**GIVEN TASK**
Can you write out every line of the records below, requests included, offsetting each coordinate in the answers by adding 68 to both x and y? Leave the pictures out.

--- START OF THE RECORDS ---

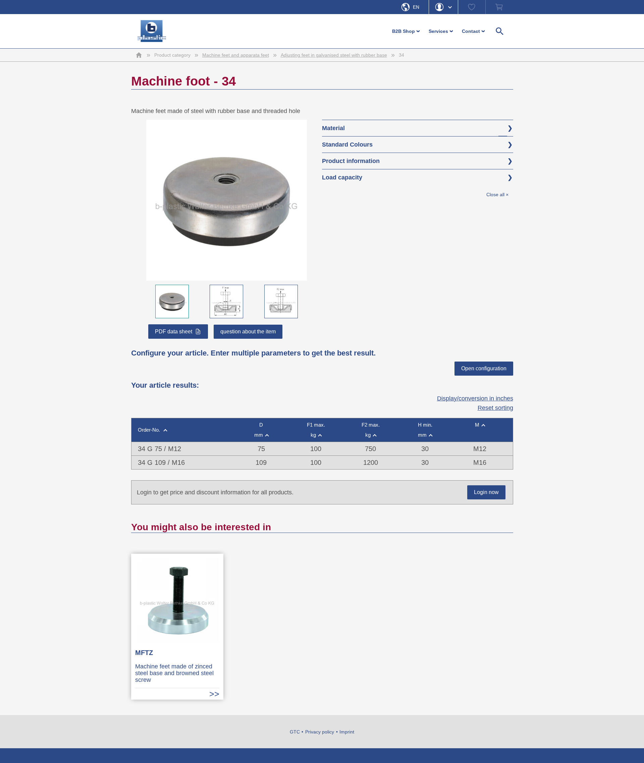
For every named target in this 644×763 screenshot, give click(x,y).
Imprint (346, 731)
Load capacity (342, 177)
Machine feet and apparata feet (235, 55)
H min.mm (425, 430)
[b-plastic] (152, 31)
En (416, 7)
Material (333, 128)
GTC (295, 731)
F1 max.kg (316, 430)
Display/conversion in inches (475, 398)
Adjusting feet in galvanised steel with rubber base (334, 55)
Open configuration (483, 368)
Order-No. (149, 430)
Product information (351, 161)
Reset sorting (495, 407)
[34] (226, 276)
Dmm (258, 430)
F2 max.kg (371, 430)
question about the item (248, 331)
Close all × (497, 194)
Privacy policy (319, 731)
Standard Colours (347, 144)
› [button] (418, 31)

--- END OF THE RECORDS ---

**SOLUTION BELOW**
For every named target in this 644×763 screenshot, give click(x,y).
Imprint (414, 799)
Load capacity (410, 245)
Machine feet and apparata feet (303, 123)
H min.mm (493, 498)
[b-plastic] (220, 99)
En (484, 75)
Material (401, 196)
GTC (363, 799)
F1 max.kg (384, 498)
Display/conversion in inches (543, 466)
Adjusting feet in galvanised steel with rubber base (402, 123)
Open configuration (551, 436)
Order-No. (217, 498)
Product information (419, 229)
Reset sorting (563, 475)
[34] (294, 344)
Dmm (326, 498)
F2 max.kg (439, 498)
question about the item (316, 399)
Close all × (565, 262)
Privacy policy (387, 799)
Standard Colours (415, 212)
› [button] (486, 99)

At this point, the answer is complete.